--- ОТРЫВОК ДЛЯ ЧТЕНИЯ ---

Передай Асе листочек, мои письма к ней не доходят.
Надо заметить, в эту пору Пастернак постоянно общается с Асей Цветаевой.
В день, когда МЦ писала ему, он отправил ей вторую часть «Лейтенанта Шмидта». В начале марта она откликнется: это несравненно выше первой части. Настаивая на том, что в образе Шмидта он «дал пошляка».
А до того, 27 февраля, МЦ кончила прозу о Рильке «Твоя смерть».
По существу это тоже письмо, поскольку обращено напрямую к Рильке. Оно состоит из двух маленьких новелл с экспозицией, где МЦ говорит о единстве всех переносимых человеком смертей, окружающих любую смерть, в данном случае — смерть Рильке. «Твоя смерть, Райнер, — говорю уже из будущего — дана была мне, как триединство».
Чего МЦ не хватило в ее «Новогоднем»? Зачем понадобилось договорить в прозе? Речь-то идет о смертях, совершенно незначительных в земной жизни. Эти две смерти отличают разве что их внезапность и какая-то нерядовая несчастность: пожилая француженка-учительница умирает в одиночестве у себя в каморке, а мальчик Ваня, даун, как прожил во блаженности свои тринадцать лет с умом полуторагодовалого ребенка, так и скончался по воле Божией, всеми любимый. «Как по волнам несет нас смерть по холмам могил — в Жизнь». Это была трактовка МЦ «Элегии» Рильке, ей посвященной.
Но вот что неожиданно. «Твоя смерть» — на удивление русская вещь. Пересыпанная французской речью в первой новелле «Mademoiselle Jeanne Robert»
[147], «Твоя смерть» замешена на языке, более чем отчетливо русском, с употреблением собственных добавочных лексем: «всее» (больше, чем все), «прощее», «позжих», явно простонародно-разговорных по истоку, словно автор стоит в толпе крестьянских старух на похоронах, пытаясь быть им понятной и родной. А ведь ее адресат — совсем не оттуда. МЦ втягивает Рильке в русскую жизнь, зная, что ему это нужно. «Она должна была быть на нашей русской елке, потому что наша русская елка после вашей. Тринадцать дней разницы». Ближе к финалу: «(О русская прекрасная степенность горя!)».
Участники этих печальных и будничных событий списаны с ближайшего окружения, конкретно — с семьи Туржанских (в первой новелле): «Люди были все трезвые — (бабушка, тетка, дядя и мать мальчика, отец и мать девочки), люди, видавшие виды — кто в Советской России, кто в Армии, те и другие в эмиграции, люди — и это главное — с той кровоточащей гордостью, по которой и узнают изгнанников, люди, заместившие себя детьми, свое сорвавшееся или надорвавшееся сегодня их — о, каким! — завтра, люди времени (вечного недохвата его) и посему — по всему — нещадные к детскому, люди, взявшие детское время на учет».

--- ЗАПИСАННЫЕ ДАННЫЕ ---
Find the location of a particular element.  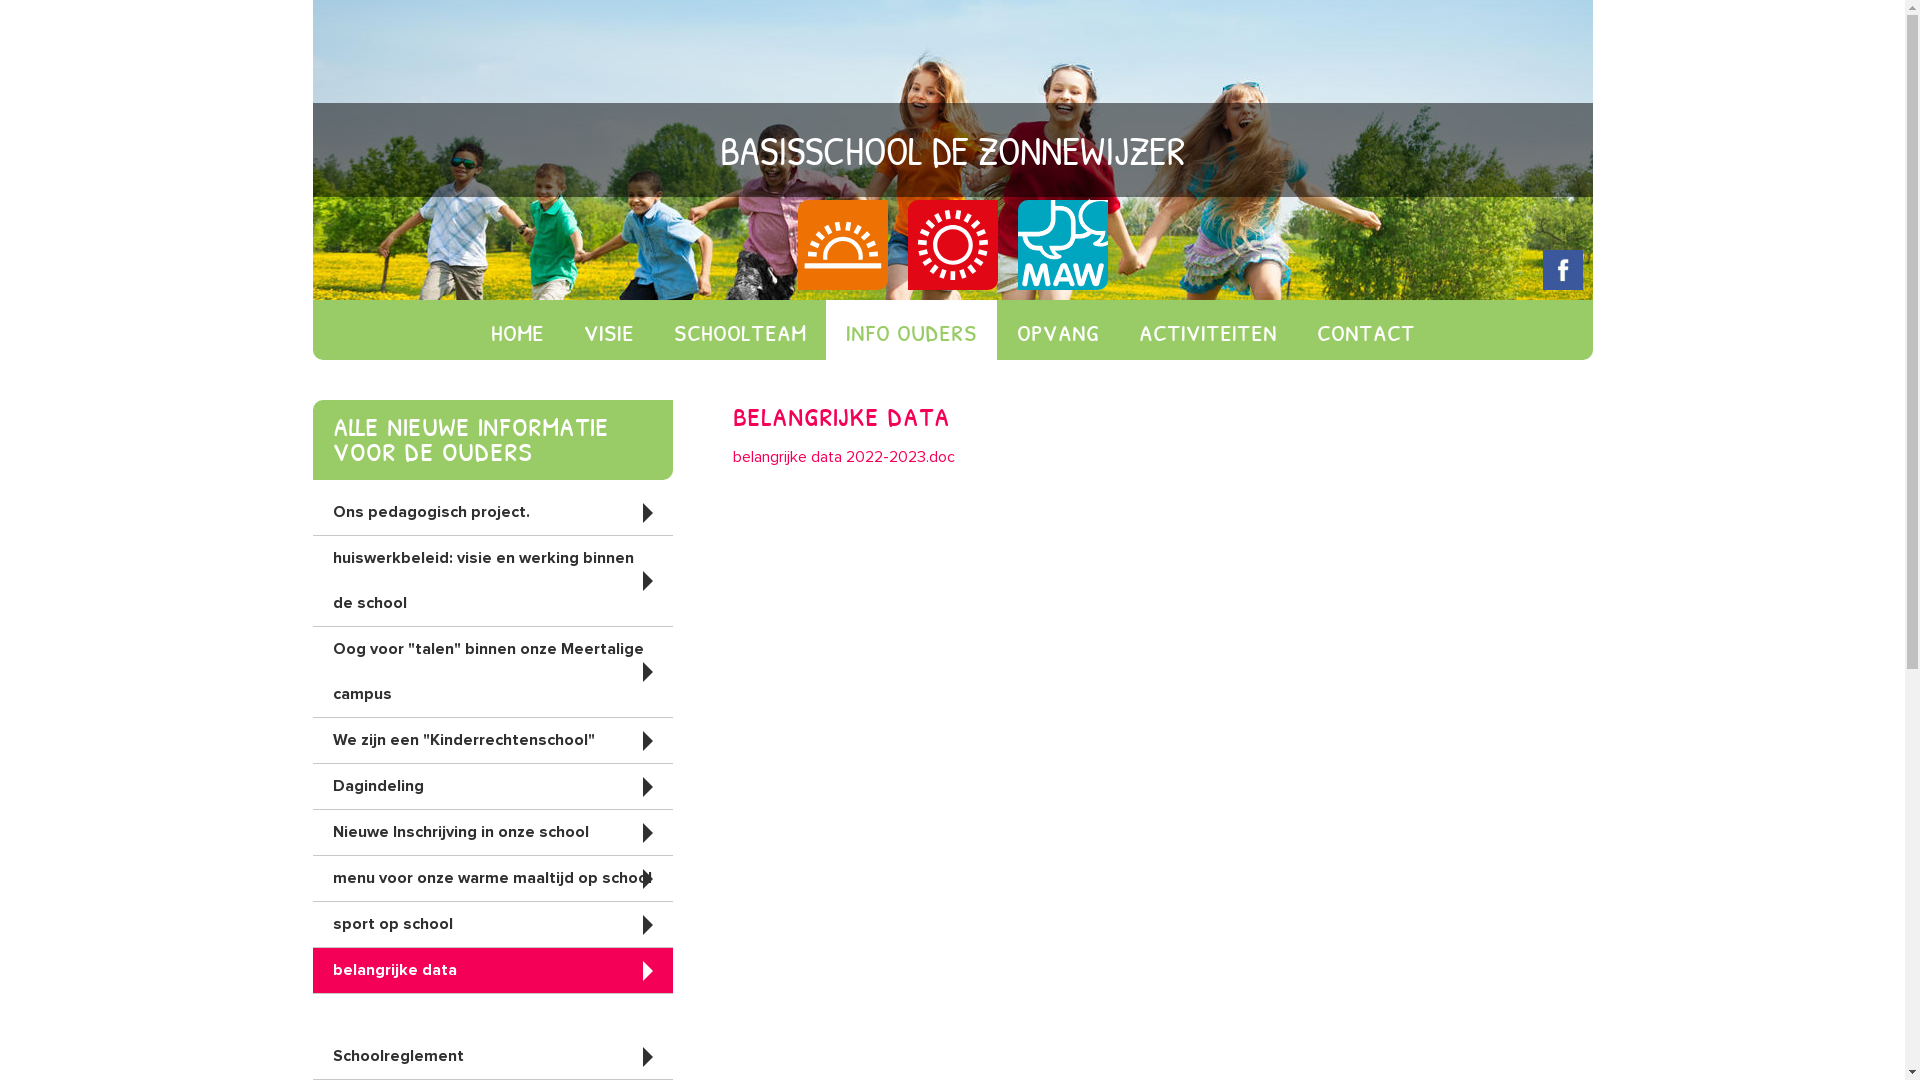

--- ЗАДАНИЕ 1 ---
Выпишите из отрывка о прозе «Твоя смерть» дословно фрагмент от слов «Чего МЦ не хватило» до слов «Рильке, ей посвященной.» включительно.
--- ЗАДАНИЕ 2 ---
Продолжите отрывок о прозе «Твоя смерть», начиная сразу после последнего приведённого в нём предложения.
Строки, приведённые после отрывка, — отдельный материал, никак с ним не связанный.

--- ОТВЕТ 1 ---
Чего МЦ не хватило в ее «Новогоднем»? Зачем понадобилось договорить в прозе? Речь-то идет о смертях, совершенно незначительных в земной жизни. Эти две смерти отличают разве что их внезапность и какая-то нерядовая несчастность: пожилая француженка-учительница умирает в одиночестве у себя в каморке, а мальчик Ваня, даун, как прожил во блаженности свои тринадцать лет с умом полуторагодовалого ребенка, так и скончался по воле Божией, всеми любимый. «Как по волнам несет нас смерть по холмам могил — в Жизнь». Это была трактовка МЦ «Элегии» Рильке, ей посвященной.

--- ОТВЕТ 2 ---
Кроме того, в эту вещь вложено очень много личного, пережитого биографически. «Ведь она никогда не хотела носить бандажа, потому что нужен был бы врач, а она — вы меня понимаете — не хотела». Или: «Камфару я знала по последним минутам отца и для меня она называлась — смерть». Или: «Поглощенная твоей смертью, Райнер, то есть приобщая к ней все, мною до сих пор претерпенные: гордую смерть матери, высокоумилительную отца, другие, многие, разные, — приобщая или противуставляя? — я, естественно, насторожилась в сторону Ваниной камфары». Или: «Икра мне напомнила предсмертное материнское шампанское, — ничего не хотела, шампанскому обрадовалась. Икра тоже называлась смерть».
Так значит, об этом — очень своем — МЦ недоговорила в поэме? Видимо, так. Но и нота покаяния не могла не прозвучать в таком открытом разговоре. «Твоя Blutzersetzung (разложение крови) — которую я сначала не поняла — как! он, впервые после Ветхого Завета сказавший кровь, так сказавший кровь, просто — сказавший кровь! — не статья и доказывать не стану — именно он от Blutzersetzung — разложения, обнищания ее. Какая ирония! Не ирония вовсе, а моя первая, сгоряча, недальновидность. Истек хорошей кровью для спасения нашей, дурной. Просто — перелил в нас свою кровь».